I read this recipe recently in one of our magazines. It seemed ambitious to me, however, it didn’t fit me in one or two things so I modified it. It turned out great and I am very pleased. Chicken or turkey stuffed with mushrooms, cheese and chestnut puree. Topped with mushroom and chestnut puree sauce! What is not darkness?

Preparation steps

  • cut the turkey fillet into equal parts, Beat it with a mallet to expand and evenly; prepare fillets for stuffing with stuffing
  • MUSHROOMS / CHESTNUT MASH - sauté the mushrooms in butter and when it is done, divide them into two piles - the smaller one is for filling the fillets, and the bigger one will be for the sauce you will pour over the stuffed fillets; so divide the chestnut puree - part of the chestnut puree is for filling the fillet, and part for the sauce
  • STUFFING - take the fillet and put some mushrooms mixed with chestnut puree and slices of mozzarella on it - close it and take the next fillet; arrange all the stuffed fillets in a refractory bowl previously greased with butter; # Bake all these fillets in the oven for 40 minutes; Cover for 20 minutes with aluminum foil, and then for about 20 minutes without aluminum foil
  • while it is baking in the oven, simmer the rest of the champignons and chestnuts together on the fire and pour over the cooking cream and white wine; when the wine evaporates - it's over!
  • serve the stuffed fillets, and before that pour over the mushroom and chestnut puree sauce; here’s what it looked like after I took it out of the oven

Serving

for beginners: you can fasten the fillets with ordinary toothpicks so that they don't fall apart, and you can also buy a roasting thread that you take out after the meat is cooked. I also have small metal constructions, like traps, for things like this, but it's more tangible for me to put than toothpicks or thread, hehe

Tags

champignons chestnut chicken mozzarella mushrooms sauces stuffing turkey unusual

You might also like...

Baked pasta with broccoli and roasted chicken

Baked pasta with broccoli and roasted chicken

Prepare broccoli flowers with your favorite pasta, bake and enjoy the flavors created in olive oil.

Fragrant turkey breast

Although many still consider roasts the greatest challenge of domestic cuisine, thanks to sophisticated ovens and harmonious blends of spices, they thrive as a joke.

Osso bucco alla milanese

A recognizable dish from the northern part of Italy, osso bucco ("hollow bone"), chooses risotto milanese (with parmesan and saffron), mashed potatoes or gnocchi, and is topped with aromatic gremolada before serving.

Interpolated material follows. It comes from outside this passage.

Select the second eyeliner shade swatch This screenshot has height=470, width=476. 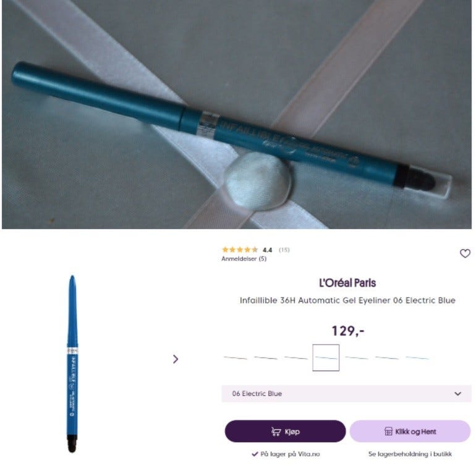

Pork scrambled eggs in beer sauce

According to the greatest chefs, sauces are the soul of the dish. Indulging in adventures in creating sauces is like traveling to an unknown country. Every new landscape and every new taste always pampers the soul.

Roast chicken with rice and vegetables

The plains of southern Ukraine are one of the most fertile parts of the world. The abundance of rain and mild climate resulted in a rich offer of food, which in turn was rich in national cuisine. Try roasted chicken the Ukrainian way.

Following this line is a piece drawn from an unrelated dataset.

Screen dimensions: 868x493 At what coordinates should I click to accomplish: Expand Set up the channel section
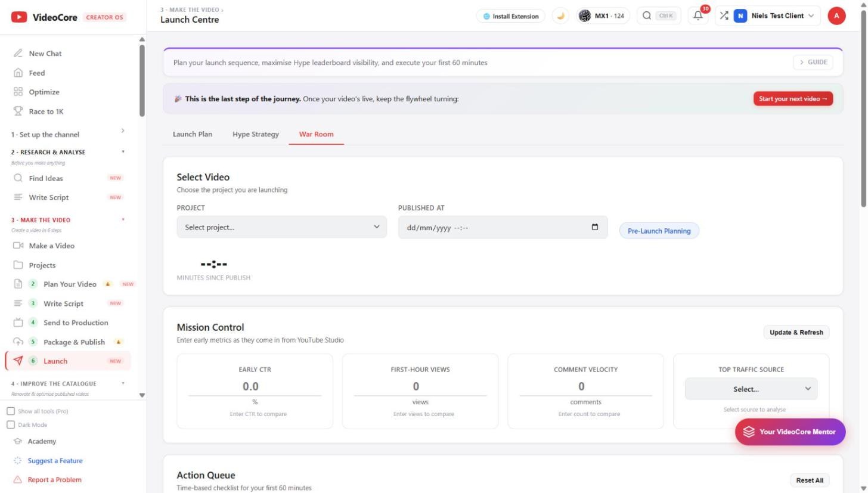coord(69,134)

Stew with mushrooms and meat

Mushrooms in the kitchen also exist in dry form. Before processing, they should be soaked for about twenty minutes and then drained. Take an hour to prepare the ragout, and enjoy the taste immediately, because dishes with mushrooms must not be reheated!

Stuffed pasta

Artichoke originates from the regions of southern Europe, northern Africa and the Canary Islands. In its preparation, olive oil is always used, which complements the sweet and bitter taste of artichoke, and it also likes the neutral taste of pasta.

Stuffed squid

Complementing squid with turkey meat is a brave culinary move, and the courage to know the basic culinary laws is almost always worth it. For a Mediterranean flavor, wine and olive oil, and for authenticity, boiled polenta.